I have the 35 amp bridge rectifier mounted on a piece of aluminium angle which acts as a heat sink but its easy enough to add an extra heat sink behind the rectifier as I can make one out of sheet aluminium. I have used audio connectors for the output as they are far better quality than the plastic ones and just found some very nice banana connectors that fit tight enough to handle some decent current so its just about ready to put it all together.
hutch at movsd dot com
http://www.masm32.com    :biggrin:  :skrewy:

mineiro

  • Member
  • ***
  • Posts: 452
Re: New 12 volt power supply.
« Reply #28 on: November 27, 2019, 09:58:55 AM »
Hello sir Hutch;
Try a virtual oscilloscope. I'm using freeware LTspice program to my tests before mount things. This program do not come with some "standarts" components like diode rectifier d1n4001 because is done by rivals; but you can find a ".model" in internet, import to the program and do your tests.
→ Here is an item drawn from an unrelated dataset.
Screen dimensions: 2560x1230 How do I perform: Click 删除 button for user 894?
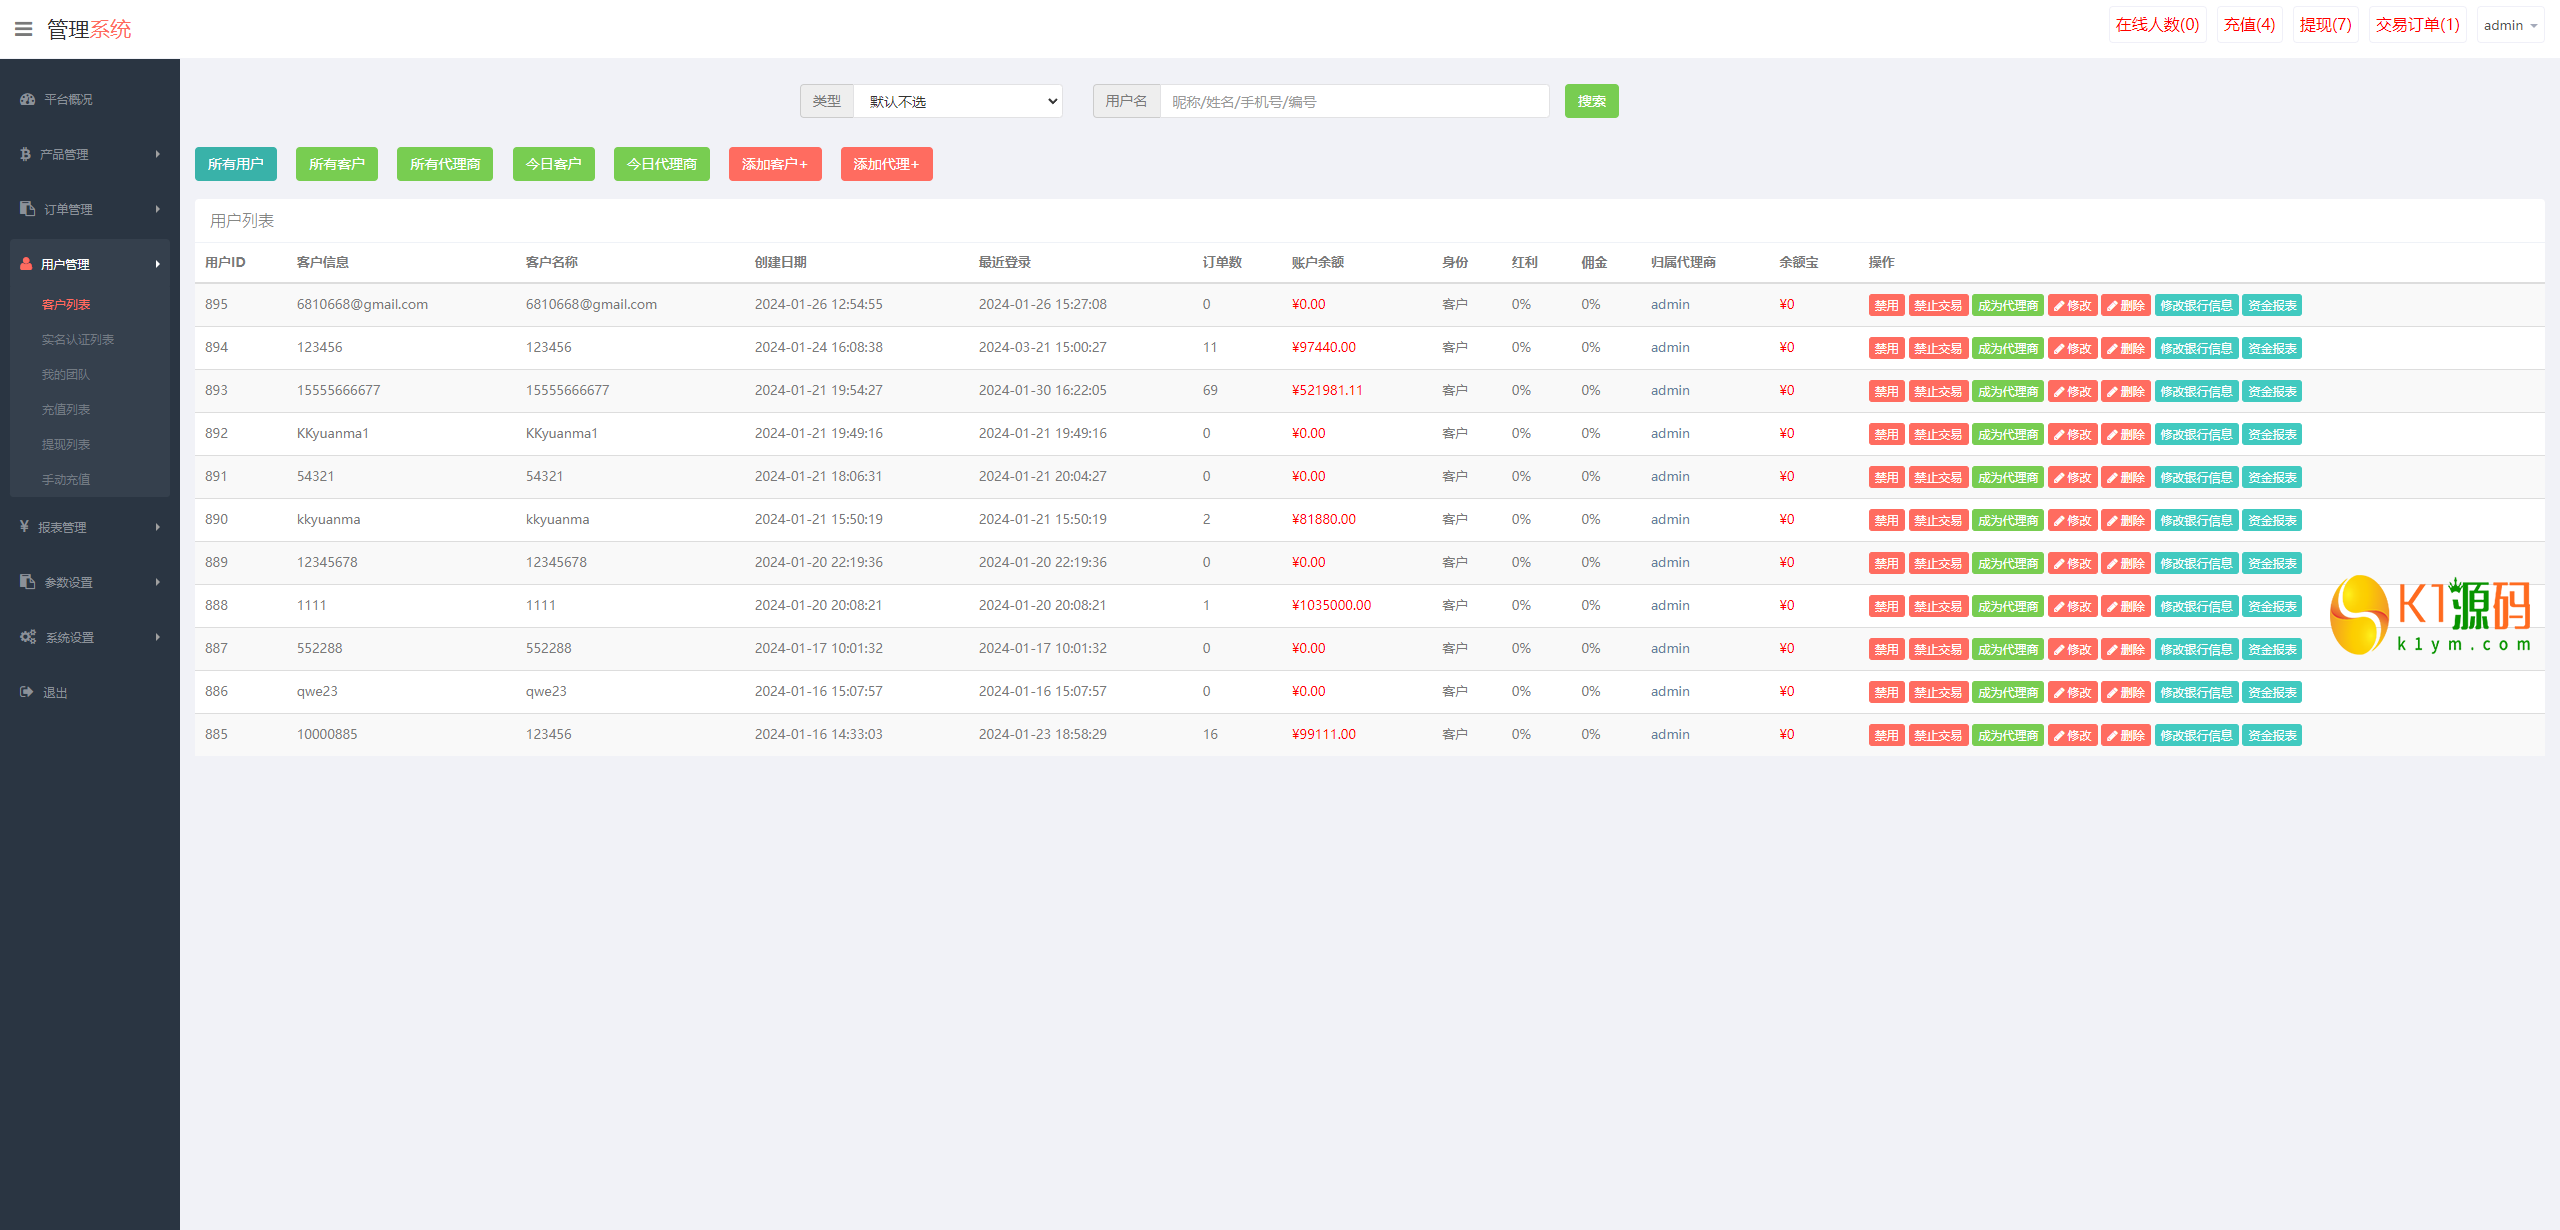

Most of component sellers dispose these data (.model) in their own homepage. Have some examples about how to create transformers from inductors from Ltspice point of view.
https://www.analog.com/en/design-center/design-tools-and-calculators/ltspice-simulator.html#

Power factor correction is necessary to pay less money in energy (watts/hour) because more eficient the circuit design was. Generally you insert a capacitor (reatance) to adjust total impedance, the power factor to be 1. How much close to 1, more eficient the circuit.

I'd rather be this ambulant metamorphosis than to have that old opinion about everything

hutch--

  • Administrator
  • Member
  • ******
  • Posts: 6758
  • Mnemonic Driven API Grinder
    • The MASM32 SDK
Re: New 12 volt power supply.
« Reply #29 on: November 29, 2019, 11:23:46 PM »
The deed is done, I finished off another project today and swapped the 80va transformer for the 160va transformer. Rectified output is about 13.25 volt, slightly lower than the smaller transformer. I still need to put the fuse above the input plug but it works fine. The AC amperage output in parallel is supposed to be 17.6 amps but I really only need 10 amp, 15 at a pinch and it should be comfortable with that level of output. I built it in the first place with everything over sized, 35 amp bridge rectifier, 100 volt 10000uf capacitor and 15 amp wire and after running it for some hours, it was still stone cold. The mains fan moves a lot of air, I did it as a puller rather than a pusher to get the level of turbulence I wanted with the holes in the base.